The school disclosed in March of 2016 that it had fired a teacher in 2011 because of sexual misconduct throughout the 1970s and 1980s. The announcement concerning that abuse, according to the school, was delayed to protect the victim.
In the April 17, 2016 edition of the New York Times, Robert M. Hoatson, a former Catholic priest and co-founder of Road to Recovery, a sexual abuse survivors’ support organization stated that he believes the popularity of the Oscar winning movie addressing sexual abuse within the Catholic Church, Spotlight, helped victims speak out about their abuse.
Other recent events also play a role in encouraging victims to speak out.
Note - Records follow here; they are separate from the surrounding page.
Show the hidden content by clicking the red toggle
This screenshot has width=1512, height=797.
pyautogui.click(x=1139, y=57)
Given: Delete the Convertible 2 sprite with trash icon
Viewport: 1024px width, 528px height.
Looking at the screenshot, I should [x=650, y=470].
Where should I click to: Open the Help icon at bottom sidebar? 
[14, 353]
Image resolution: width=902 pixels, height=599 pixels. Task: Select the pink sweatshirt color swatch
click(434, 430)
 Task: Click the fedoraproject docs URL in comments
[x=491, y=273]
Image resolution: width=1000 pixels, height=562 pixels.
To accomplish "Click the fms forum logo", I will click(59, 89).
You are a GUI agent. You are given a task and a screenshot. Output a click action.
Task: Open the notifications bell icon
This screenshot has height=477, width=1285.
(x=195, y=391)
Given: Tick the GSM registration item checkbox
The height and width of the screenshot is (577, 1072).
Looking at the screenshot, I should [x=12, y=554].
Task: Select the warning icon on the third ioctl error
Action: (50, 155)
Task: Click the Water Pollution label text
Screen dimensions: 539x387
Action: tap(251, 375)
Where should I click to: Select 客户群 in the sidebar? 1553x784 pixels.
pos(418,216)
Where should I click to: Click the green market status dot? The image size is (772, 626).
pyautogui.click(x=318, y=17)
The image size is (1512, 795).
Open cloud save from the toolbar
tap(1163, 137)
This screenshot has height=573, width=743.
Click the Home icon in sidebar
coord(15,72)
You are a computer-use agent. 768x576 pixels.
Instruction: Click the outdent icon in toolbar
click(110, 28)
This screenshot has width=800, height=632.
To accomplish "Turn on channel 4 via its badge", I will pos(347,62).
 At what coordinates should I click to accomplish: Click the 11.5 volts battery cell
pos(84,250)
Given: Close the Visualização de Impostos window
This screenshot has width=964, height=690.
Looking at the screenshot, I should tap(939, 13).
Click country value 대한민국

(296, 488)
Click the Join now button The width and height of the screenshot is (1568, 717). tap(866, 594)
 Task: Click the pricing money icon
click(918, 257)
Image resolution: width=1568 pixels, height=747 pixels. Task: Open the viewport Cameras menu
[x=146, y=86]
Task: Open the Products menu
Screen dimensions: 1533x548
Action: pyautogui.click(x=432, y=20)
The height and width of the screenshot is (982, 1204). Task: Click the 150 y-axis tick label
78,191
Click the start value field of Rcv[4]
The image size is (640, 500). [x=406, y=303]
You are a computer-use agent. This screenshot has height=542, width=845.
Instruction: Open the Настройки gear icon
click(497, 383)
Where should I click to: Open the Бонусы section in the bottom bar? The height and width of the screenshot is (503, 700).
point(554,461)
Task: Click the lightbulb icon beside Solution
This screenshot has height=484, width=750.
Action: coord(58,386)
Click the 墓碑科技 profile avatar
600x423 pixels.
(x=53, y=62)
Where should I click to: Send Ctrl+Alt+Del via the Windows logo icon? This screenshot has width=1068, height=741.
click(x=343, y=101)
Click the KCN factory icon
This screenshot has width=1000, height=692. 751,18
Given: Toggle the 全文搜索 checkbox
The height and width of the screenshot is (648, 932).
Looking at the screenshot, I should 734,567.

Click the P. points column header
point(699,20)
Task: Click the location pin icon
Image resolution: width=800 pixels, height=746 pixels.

According to the New York Times’ review of police documents, an Exeter teacher came forward with information in 2011 about teacher Rick Schubart after news of the Penn State sex scandal became public. Schubart was a popular history teacher at Exeter in the 1970s and accused of having sex with an of-age female student and abusing an underage female student.
Following the release of the information related to Schubart, teacher Steve Lewis admitted to sexual relations he had with a student years ago. According to police, this was the only report they received against any of Exeter’s current teachers.
Exeter is not alone in its struggle to deal with sexual abuse. Throughout the last couple of years, sexual abuse allegations have rocked several private schools, including Horace Mann in the Bronx, Poly Prep in Brooklyn, the Hotchkiss School in Connecticut , and St. George’s School in Rhode Island.
Educators point out abuse is not exclusive to private schools, but some believe the institutions put children at higher risk, either because of the insular community at the schools, the on-campus dormitory living, the elite reputations of the schools, or a combination of the three.
Many also point to the fact that it makes sense for teachers to grow close to students because they are with them all of the time at boarding schools. This isn’t necessarily negative overall, but it creates a fertile breeding ground for abuse, making it easy for pedophiles to groom victims.
According to the New York Times, a 2004 analysis estimated 9.6 percent of students in public schools are exposed to abuse in some way, ranging from offensive sexual comments to rape. The good news is incidents of sexual abuse in public schools appear to be diminishing.
The 2013 Minnesota Student Survey, which is conducted every three years, showed that fewer than six percent of ninth-graders reported being touched or forced to touch an adult sexually. This was a new low, down from 13 percent in 1992, which was the first year the study was conducted.